There’s something in the water (just don’t panic if it’s a great white shark)
Great white sharks could soon appear in UK waters – they may already be here. It’s good news, explains explorer Steve Backshall, but try telling people that
The seas of the UK are home to more shark species than most Brits realise. There are 21 species that reside here, such as the giant but harmless basking shark, the glorious blue and the menacing looking (but shy) porbeagle.
However there are also other species recorded as unusual or “vagrant” visitors. In the vaults of the Natural History museum, I’ve been lucky enough to see the remains of the scalloped hammerhead washed up on a beach in the 1800s, and a pickled 300-year-old Greenland shark found in Northumberland.
The species that is missing is the great white. In records going back centuries, none have ever been caught in our waters. Either by hooks, nets or cameras. That is not to say they have never been here. They’re in the Med, and a female was caught in the Bay of Biscay in the 1970s; they migrate thousands of miles and could cover the 170 miles to Cornwall with ease.

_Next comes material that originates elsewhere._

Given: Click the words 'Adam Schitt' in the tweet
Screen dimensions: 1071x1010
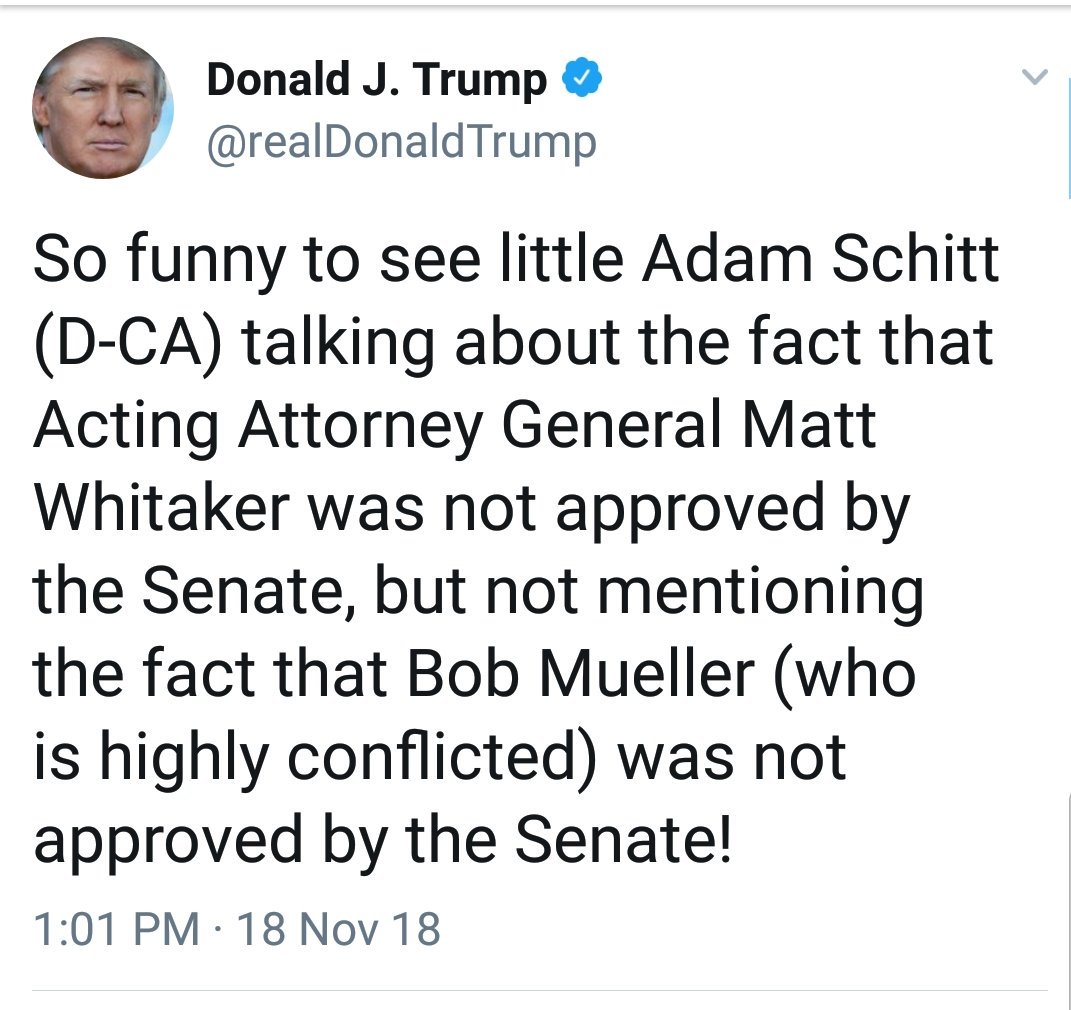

At the same latitude on the other side of the Atlantic, they are well known. Tagged individuals have been followed as they cross the Mid Atlantic ridge headed in our direction… but for some reason, they veer off and head south. We have food in seals and tuna and the right water temperature, but for some unknown reason, they just don’t like to be beside the British seaside.

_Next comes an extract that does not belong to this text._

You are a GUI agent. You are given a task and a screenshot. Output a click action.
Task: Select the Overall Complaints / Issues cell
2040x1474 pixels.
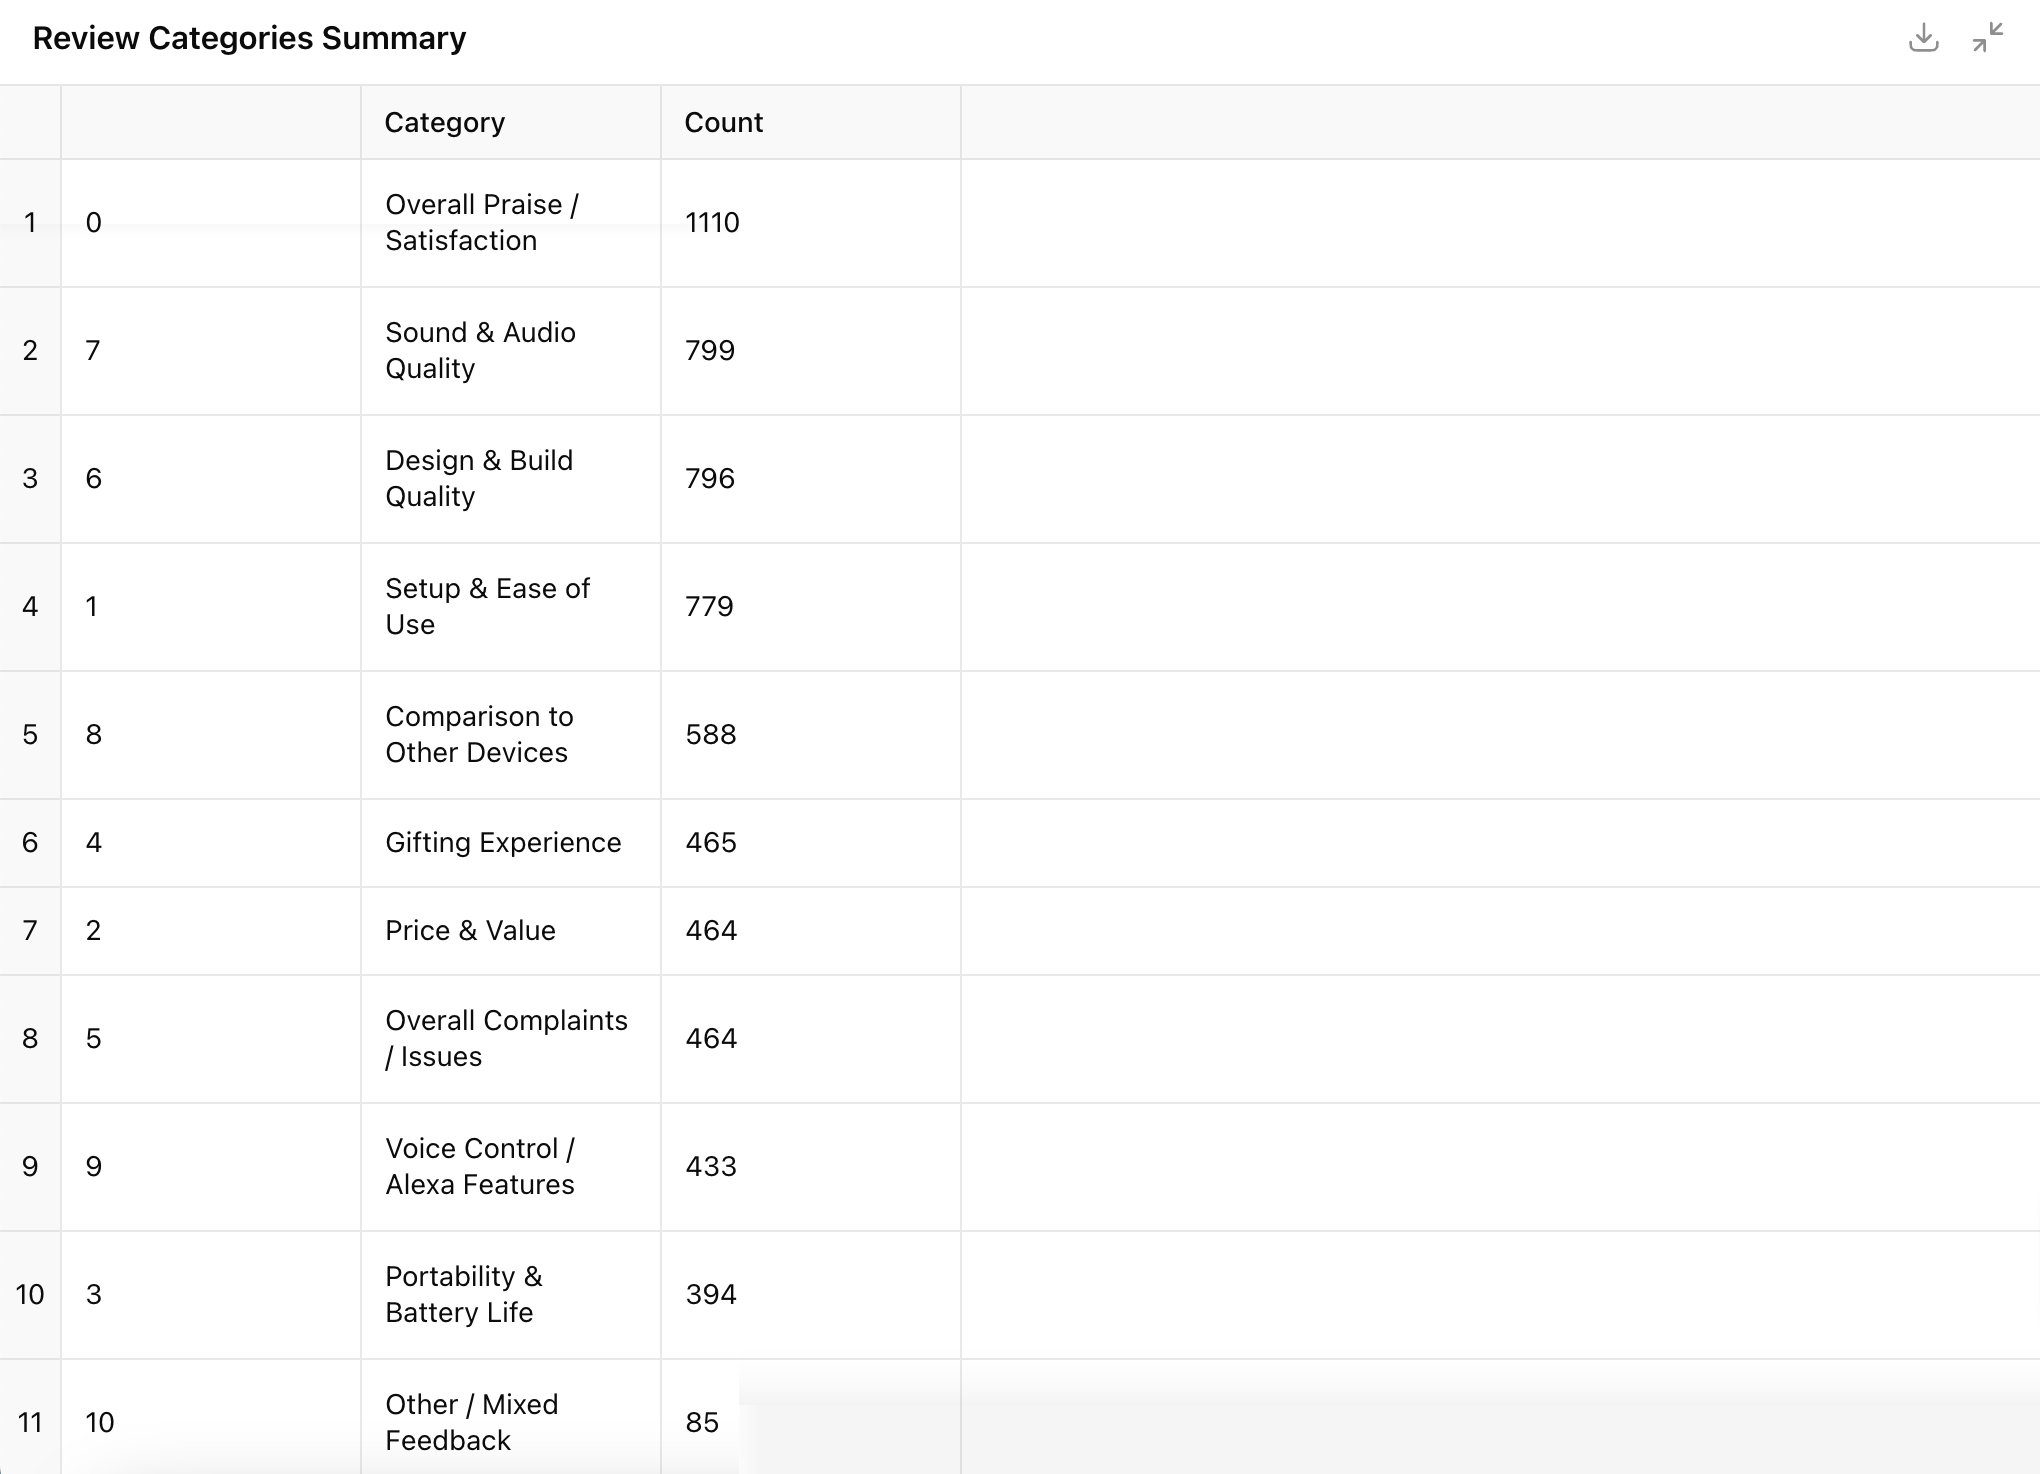point(506,1038)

This summer, a research team is headed to British waters to try and get the first solid record of a great white in Blighty. At this I have to heave a hefty sigh. The distribution map of the great white already encompasses the UK, so a positive record will not noticeably affect scientific knowledge.
However, while it is – to my mind – inconceivable that a white shark has never swum through our seas, they are here so infrequently and so fleetingly as to be of no consequence. Like a rare bird that blows into the Scilly Isles sending Twitchers barmy, their stay is transitory, and they affect us and our ecosystems not a jot.

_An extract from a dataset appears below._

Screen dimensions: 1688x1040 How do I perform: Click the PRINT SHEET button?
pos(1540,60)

However, the hysteria that will follow a certain record of a great white here will set back shark conservation here. There have been half a dozen decent but unverified “sightings” over the years; and a thousand terrible ones (memorably, last year the Daily Mail reported a great white fin being spotted here, that turned out to be a sewage pipe.) The red tops love nothing more than a bit of silly season panic about killer wildlife. Everyone in shark conservation groans every time a basking shark appears in the Daily Star or Express having “terrified” a surfer here.
This fear-mongering, though, could not come at a worse time. Around the world, at least 250 million sharks are killed every year – many just for their fins. They are fast disappearing, leaving an imbalance in our seas. However on Friday, after more than a decade of campaigning by groups like Bite Back and Shark Trust, our King signed in to law the Shark fin bill, preventing the trade of detached shark fin and any product containing it in the UK.
It’s a big deal. It means that overloaded border officers – who have to sift through 60 tonnes worth of shark fin a year in search of critically endangered species – can seize any fins. It removes the “personal allowance” which enabled people to enter the UK with sacks of fins for personal usage. And it sets a precedent, that we in this animal-loving and wildlife-depleted nation value nature – and won’t be a part of trades that threaten the future of our seas.
If any evidence of a great white is found in our seas, then everyone will forget all that. Sharks in British waters will once again just be a reason for unwarranted fear; any desire to protect them overwhelmed by primal panic.